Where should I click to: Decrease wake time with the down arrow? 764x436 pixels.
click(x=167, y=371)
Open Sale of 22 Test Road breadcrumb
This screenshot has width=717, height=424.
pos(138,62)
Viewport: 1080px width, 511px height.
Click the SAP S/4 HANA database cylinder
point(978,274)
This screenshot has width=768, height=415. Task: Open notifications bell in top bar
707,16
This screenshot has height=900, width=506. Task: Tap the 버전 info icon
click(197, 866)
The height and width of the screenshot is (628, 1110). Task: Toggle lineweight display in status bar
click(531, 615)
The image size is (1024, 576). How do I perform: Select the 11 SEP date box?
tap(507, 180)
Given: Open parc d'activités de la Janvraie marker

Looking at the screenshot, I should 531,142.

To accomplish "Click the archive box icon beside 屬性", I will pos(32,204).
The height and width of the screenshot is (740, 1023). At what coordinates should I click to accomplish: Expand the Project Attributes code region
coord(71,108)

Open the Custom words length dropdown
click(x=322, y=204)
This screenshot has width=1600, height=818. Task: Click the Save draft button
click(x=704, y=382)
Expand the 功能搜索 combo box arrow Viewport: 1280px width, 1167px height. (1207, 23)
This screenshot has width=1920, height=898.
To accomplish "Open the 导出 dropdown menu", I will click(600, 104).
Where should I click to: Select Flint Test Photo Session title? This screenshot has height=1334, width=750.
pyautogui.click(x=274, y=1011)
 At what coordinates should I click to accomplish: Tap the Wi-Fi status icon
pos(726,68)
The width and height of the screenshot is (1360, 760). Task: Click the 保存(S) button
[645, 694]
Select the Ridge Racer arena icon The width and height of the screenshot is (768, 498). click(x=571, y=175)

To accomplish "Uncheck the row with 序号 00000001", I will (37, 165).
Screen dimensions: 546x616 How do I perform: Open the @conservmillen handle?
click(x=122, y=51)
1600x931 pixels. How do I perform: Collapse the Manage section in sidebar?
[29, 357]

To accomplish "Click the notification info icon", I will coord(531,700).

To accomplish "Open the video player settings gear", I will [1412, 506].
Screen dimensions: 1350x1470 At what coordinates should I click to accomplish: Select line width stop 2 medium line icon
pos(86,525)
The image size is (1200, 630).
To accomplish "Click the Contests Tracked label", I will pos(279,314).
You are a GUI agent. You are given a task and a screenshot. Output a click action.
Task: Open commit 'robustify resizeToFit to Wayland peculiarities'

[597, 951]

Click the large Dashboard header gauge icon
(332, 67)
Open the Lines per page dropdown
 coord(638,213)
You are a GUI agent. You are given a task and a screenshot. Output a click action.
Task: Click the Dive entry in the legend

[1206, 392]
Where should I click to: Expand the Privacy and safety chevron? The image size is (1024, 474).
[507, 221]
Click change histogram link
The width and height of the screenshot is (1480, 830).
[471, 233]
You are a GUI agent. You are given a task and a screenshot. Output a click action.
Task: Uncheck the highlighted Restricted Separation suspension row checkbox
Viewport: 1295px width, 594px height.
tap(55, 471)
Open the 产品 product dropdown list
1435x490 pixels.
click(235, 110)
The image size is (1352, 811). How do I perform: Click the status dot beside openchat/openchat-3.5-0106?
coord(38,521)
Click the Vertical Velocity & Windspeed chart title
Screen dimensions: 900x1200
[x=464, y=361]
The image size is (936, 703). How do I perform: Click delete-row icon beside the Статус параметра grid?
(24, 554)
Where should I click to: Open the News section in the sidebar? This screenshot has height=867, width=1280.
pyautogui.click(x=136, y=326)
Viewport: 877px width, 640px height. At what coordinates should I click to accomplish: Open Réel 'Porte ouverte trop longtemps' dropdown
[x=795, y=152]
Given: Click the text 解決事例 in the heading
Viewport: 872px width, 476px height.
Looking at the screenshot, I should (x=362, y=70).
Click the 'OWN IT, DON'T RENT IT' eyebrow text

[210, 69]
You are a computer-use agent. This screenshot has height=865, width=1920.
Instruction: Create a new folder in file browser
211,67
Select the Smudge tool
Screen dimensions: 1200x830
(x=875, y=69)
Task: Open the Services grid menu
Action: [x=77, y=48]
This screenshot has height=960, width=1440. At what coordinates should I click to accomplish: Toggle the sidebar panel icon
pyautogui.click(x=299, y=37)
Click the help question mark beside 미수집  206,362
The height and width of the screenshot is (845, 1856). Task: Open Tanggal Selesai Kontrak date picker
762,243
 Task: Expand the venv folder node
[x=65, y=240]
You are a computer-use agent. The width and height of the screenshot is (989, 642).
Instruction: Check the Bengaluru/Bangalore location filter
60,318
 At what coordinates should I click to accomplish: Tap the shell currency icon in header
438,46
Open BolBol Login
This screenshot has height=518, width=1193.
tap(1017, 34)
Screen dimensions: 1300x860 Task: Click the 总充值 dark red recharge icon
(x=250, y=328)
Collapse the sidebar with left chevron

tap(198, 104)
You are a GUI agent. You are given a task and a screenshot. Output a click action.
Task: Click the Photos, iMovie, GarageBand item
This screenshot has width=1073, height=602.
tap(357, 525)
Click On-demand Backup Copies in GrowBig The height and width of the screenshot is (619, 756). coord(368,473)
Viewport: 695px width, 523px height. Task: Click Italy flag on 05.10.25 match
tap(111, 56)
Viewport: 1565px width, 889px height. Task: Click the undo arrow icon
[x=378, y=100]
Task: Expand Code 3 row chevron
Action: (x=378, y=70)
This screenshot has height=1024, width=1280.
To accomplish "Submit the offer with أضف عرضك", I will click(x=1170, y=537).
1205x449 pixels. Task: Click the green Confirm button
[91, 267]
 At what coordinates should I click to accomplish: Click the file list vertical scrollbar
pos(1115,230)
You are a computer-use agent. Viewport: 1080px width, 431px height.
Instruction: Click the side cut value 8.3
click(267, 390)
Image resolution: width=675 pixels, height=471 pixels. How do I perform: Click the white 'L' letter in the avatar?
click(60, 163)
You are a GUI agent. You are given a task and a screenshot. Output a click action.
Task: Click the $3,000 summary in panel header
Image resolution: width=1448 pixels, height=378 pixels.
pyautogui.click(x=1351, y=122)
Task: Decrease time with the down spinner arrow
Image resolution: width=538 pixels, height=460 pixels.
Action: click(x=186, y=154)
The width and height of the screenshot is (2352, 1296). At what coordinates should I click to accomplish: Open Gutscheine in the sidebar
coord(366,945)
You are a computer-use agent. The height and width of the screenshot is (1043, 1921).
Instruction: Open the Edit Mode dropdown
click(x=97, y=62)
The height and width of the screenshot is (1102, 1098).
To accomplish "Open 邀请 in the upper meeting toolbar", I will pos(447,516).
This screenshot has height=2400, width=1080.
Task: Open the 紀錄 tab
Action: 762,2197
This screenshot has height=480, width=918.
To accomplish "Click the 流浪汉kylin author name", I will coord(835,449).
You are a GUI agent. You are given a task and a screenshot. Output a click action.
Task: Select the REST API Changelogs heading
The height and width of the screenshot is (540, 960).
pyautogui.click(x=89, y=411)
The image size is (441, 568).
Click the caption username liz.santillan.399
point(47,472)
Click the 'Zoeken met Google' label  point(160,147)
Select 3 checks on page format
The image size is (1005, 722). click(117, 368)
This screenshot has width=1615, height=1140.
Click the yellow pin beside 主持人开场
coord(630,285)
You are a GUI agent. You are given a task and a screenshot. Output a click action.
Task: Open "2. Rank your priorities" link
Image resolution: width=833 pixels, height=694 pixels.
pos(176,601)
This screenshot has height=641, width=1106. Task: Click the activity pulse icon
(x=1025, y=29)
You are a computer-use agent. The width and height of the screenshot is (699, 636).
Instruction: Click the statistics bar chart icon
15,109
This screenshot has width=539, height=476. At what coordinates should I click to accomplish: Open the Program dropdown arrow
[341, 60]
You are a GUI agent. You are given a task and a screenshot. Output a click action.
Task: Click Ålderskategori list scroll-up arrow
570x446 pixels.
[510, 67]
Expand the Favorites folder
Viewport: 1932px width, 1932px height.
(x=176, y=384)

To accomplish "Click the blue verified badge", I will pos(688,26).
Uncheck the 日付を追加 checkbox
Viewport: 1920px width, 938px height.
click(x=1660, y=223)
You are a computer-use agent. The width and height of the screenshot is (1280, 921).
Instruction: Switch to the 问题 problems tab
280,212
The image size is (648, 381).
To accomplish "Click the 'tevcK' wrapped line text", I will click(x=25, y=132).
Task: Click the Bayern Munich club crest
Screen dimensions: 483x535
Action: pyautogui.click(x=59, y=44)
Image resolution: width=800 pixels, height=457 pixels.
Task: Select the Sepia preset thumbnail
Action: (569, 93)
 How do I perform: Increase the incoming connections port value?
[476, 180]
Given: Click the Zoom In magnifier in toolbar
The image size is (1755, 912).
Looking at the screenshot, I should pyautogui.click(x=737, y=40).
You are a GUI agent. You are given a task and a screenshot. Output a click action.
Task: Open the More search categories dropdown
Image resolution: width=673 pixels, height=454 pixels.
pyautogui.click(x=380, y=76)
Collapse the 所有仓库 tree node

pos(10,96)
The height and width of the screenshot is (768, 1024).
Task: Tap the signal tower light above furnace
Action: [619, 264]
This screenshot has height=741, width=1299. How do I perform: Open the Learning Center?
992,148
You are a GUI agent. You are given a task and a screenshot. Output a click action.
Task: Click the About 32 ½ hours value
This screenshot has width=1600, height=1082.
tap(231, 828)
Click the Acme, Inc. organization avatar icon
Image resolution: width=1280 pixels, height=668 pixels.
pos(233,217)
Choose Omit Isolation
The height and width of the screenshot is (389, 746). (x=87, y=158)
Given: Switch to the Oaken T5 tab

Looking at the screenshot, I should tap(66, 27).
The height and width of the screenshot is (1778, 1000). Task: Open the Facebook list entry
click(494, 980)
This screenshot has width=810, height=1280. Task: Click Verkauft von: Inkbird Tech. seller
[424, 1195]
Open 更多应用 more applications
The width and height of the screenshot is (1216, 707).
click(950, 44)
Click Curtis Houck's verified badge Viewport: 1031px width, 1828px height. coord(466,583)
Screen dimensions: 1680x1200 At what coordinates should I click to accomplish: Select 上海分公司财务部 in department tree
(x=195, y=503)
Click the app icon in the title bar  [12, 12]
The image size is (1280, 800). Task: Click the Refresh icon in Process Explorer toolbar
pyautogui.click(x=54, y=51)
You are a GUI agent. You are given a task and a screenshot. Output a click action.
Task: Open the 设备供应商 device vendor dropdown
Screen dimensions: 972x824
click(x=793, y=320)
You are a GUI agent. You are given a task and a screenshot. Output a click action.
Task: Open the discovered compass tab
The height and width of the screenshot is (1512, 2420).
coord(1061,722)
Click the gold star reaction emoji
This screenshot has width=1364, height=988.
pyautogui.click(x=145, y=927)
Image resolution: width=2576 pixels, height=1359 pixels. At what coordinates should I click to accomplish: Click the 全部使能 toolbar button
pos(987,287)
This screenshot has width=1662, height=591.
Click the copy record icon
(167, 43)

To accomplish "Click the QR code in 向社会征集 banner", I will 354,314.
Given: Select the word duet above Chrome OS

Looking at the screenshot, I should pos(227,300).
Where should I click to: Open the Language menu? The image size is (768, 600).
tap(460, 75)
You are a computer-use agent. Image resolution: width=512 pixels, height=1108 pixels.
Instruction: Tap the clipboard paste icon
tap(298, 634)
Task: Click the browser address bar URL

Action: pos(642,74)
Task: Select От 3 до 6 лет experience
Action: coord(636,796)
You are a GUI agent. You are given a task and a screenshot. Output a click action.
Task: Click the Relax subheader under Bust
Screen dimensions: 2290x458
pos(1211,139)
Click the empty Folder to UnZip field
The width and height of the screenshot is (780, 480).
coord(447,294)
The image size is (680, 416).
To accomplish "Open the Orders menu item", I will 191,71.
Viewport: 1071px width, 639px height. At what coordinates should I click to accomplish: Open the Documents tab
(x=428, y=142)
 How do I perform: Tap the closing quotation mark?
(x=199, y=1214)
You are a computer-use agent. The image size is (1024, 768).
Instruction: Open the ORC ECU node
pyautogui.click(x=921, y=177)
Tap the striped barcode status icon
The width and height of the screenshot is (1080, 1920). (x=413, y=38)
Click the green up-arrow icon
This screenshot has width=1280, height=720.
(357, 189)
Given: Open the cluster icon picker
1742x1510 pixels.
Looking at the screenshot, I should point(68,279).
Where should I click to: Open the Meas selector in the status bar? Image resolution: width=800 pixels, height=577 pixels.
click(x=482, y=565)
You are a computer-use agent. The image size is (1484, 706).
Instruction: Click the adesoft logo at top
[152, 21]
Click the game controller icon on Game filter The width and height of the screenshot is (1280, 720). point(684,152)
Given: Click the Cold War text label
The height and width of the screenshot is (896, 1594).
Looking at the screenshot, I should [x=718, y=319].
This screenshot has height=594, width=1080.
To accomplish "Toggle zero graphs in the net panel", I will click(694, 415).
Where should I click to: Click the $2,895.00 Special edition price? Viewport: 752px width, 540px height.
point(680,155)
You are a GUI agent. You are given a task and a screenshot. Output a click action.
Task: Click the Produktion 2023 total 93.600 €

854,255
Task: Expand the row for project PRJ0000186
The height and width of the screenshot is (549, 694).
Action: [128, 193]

____

WHAT NEEDS TO BE DONE:
For the records above, count the lines holding the word "item" and give only that number.

COMPLETED TASK:
2